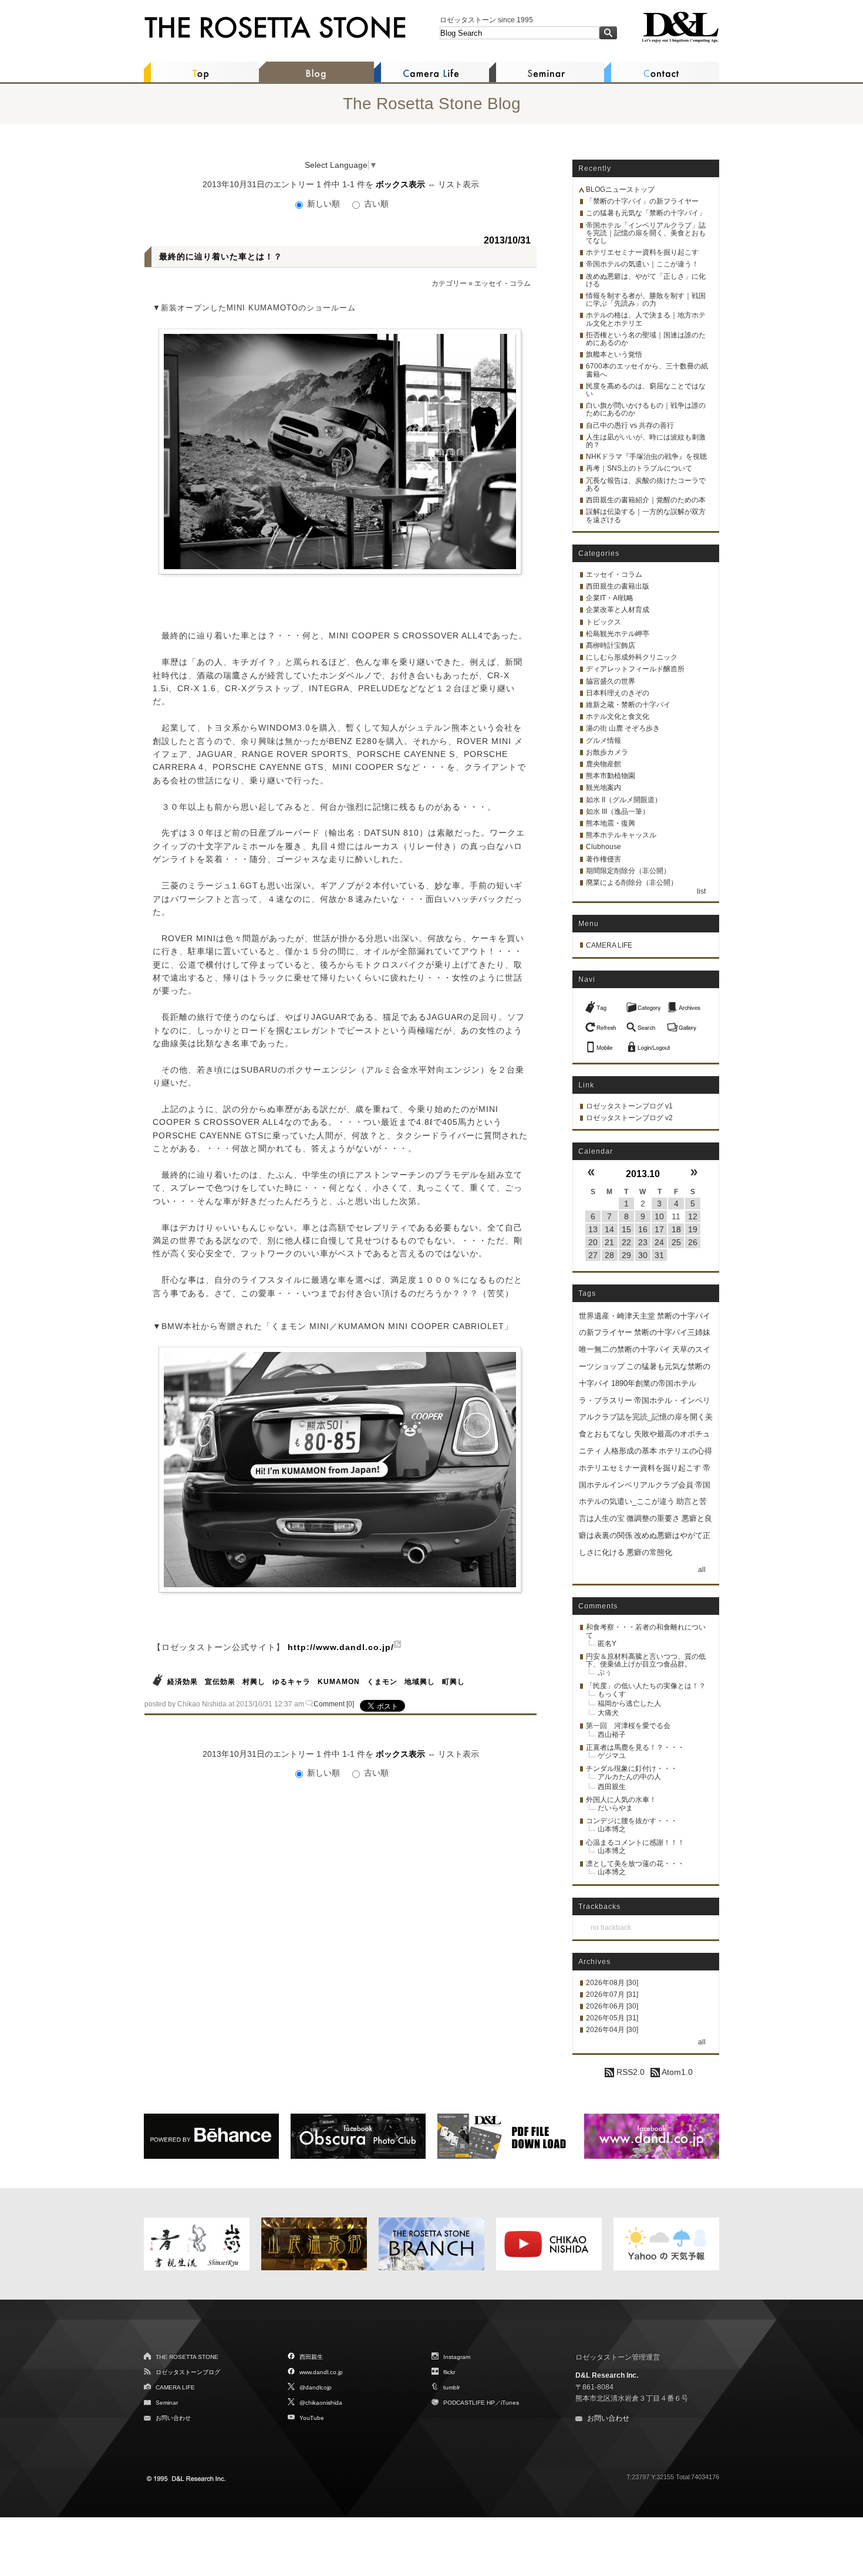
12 (692, 1216)
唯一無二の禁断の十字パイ (624, 1349)
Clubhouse (603, 847)
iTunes (510, 2402)
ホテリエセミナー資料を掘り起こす (642, 252)
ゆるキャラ (291, 1682)
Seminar (167, 2402)
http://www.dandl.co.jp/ (341, 1647)
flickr (449, 2372)
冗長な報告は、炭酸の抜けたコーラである (646, 484)
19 (692, 1229)
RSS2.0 (629, 2072)
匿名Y (607, 1643)
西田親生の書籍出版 (617, 586)
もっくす (612, 1694)
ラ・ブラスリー (605, 1400)
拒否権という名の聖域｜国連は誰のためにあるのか (646, 339)
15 (626, 1229)
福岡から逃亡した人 (629, 1703)
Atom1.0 (676, 2072)
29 (626, 1255)
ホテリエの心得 (685, 1450)
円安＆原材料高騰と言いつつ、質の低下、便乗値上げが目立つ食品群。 (646, 1660)
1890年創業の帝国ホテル (653, 1383)
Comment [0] (333, 1704)
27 (593, 1255)
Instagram (456, 2357)
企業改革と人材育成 (617, 610)
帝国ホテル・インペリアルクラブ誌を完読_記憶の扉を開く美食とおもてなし (646, 1417)
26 (692, 1242)
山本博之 (612, 1829)
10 (659, 1216)
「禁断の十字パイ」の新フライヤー (642, 201)
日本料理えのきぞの (617, 693)
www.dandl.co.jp (321, 2372)
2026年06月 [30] (612, 2006)
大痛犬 (608, 1713)
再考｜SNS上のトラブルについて (639, 468)
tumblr (451, 2387)
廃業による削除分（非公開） (631, 882)
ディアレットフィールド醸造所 (635, 669)
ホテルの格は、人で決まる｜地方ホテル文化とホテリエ (646, 319)
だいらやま (615, 1808)
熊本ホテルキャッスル (621, 835)
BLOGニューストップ (620, 189)
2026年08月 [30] (612, 1983)
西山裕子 (612, 1734)
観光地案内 (603, 787)
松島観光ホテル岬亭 (617, 634)
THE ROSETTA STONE (187, 2357)
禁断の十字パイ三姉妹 (672, 1332)
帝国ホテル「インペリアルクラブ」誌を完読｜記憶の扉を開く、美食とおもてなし (646, 233)
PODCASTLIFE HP (469, 2402)
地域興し (419, 1682)
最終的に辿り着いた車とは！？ (220, 256)
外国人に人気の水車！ (621, 1800)
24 (659, 1242)
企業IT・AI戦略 (609, 598)
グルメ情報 (603, 740)
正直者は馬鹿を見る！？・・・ (635, 1747)
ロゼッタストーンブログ (188, 2372)
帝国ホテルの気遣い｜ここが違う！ (642, 264)
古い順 (375, 203)
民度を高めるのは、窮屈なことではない (646, 390)
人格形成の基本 (630, 1450)
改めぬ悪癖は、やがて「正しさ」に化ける (646, 280)
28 (609, 1255)
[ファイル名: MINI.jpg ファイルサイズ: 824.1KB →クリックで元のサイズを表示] (340, 451)
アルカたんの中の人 (629, 1777)
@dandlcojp (315, 2387)
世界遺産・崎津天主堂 (617, 1315)
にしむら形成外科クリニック (631, 657)
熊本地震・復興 (610, 823)
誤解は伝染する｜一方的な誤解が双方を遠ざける (646, 515)
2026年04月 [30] (612, 2030)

____________________

*Problem to solve:* Transcribe the material exactly, and leave out whatever pictures it holds.

*Your response:*
12 (692, 1216)
唯一無二の禁断の十字パイ (624, 1349)
Clubhouse (603, 847)
iTunes (510, 2402)
ホテリエセミナー資料を掘り起こす (642, 252)
ゆるキャラ (291, 1682)
Seminar (167, 2402)
http://www.dandl.co.jp/ (341, 1647)
flickr (449, 2372)
冗長な報告は、炭酸の抜けたコーラである (646, 484)
19 (692, 1229)
RSS2.0 (629, 2072)
匿名Y (607, 1643)
西田親生の書籍出版 (617, 586)
もっくす (612, 1694)
ラ・ブラスリー (605, 1400)
拒否権という名の聖域｜国連は誰のためにあるのか (646, 339)
15 (626, 1229)
福岡から逃亡した人 (629, 1703)
Atom1.0 (676, 2072)
29 (626, 1255)
ホテリエの心得 (685, 1450)
円安＆原材料高騰と言いつつ、質の低下、便乗値上げが目立つ食品群。 (646, 1660)
1890年創業の帝国ホテル (653, 1383)
Comment [0] (333, 1704)
27 (593, 1255)
Instagram (456, 2357)
企業改革と人材育成 (617, 610)
帝国ホテル・インペリアルクラブ誌を完読_記憶の扉を開く美食とおもてなし (646, 1417)
26 (692, 1242)
山本博之 (612, 1829)
10 (659, 1216)
「禁断の十字パイ」の新フライヤー (642, 201)
日本料理えのきぞの (617, 693)
www.dandl.co.jp (321, 2372)
2026年06月 [30] (612, 2006)
大痛犬 (608, 1713)
再考｜SNS上のトラブルについて (639, 468)
tumblr (451, 2387)
廃業による削除分（非公開） (631, 882)
ディアレットフィールド醸造所 (635, 669)
ホテルの格は、人で決まる｜地方ホテル文化とホテリエ (646, 319)
だいらやま (615, 1808)
熊本ホテルキャッスル (621, 835)
BLOGニューストップ (620, 189)
2026年08月 [30] (612, 1983)
西山裕子 (612, 1734)
観光地案内 (603, 787)
松島観光ホテル岬亭 (617, 634)
THE ROSETTA STONE (187, 2357)
禁断の十字パイ三姉妹 (672, 1332)
帝国ホテル「インペリアルクラブ」誌を完読｜記憶の扉を開く、美食とおもてなし (646, 233)
PODCASTLIFE HP (469, 2402)
地域興し (419, 1682)
最終的に辿り着いた車とは！？ (220, 256)
外国人に人気の水車！ (621, 1800)
24 (659, 1242)
企業IT・AI戦略 (609, 598)
グルメ情報 (603, 740)
正直者は馬鹿を見る！？・・・ (635, 1747)
ロゼッタストーンブログ (188, 2372)
帝国ホテルの気遣い｜ここが違う！ (642, 264)
古い順 (375, 203)
民度を高めるのは、窮屈なことではない (646, 390)
人格形成の基本 (630, 1450)
改めぬ悪癖は、やがて「正しさ」に化ける (646, 280)
28 (609, 1255)
[ファイル名: MINI.jpg ファイルサイズ: 824.1KB →クリックで元のサイズを表示] (340, 451)
アルカたんの中の人 (629, 1777)
@dandlcojp (315, 2387)
世界遺産・崎津天主堂 (617, 1315)
にしむら形成外科クリニック (631, 657)
熊本地震・復興 (610, 823)
誤解は伝染する｜一方的な誤解が双方を遠ざける (646, 515)
2026年04月 [30] (612, 2030)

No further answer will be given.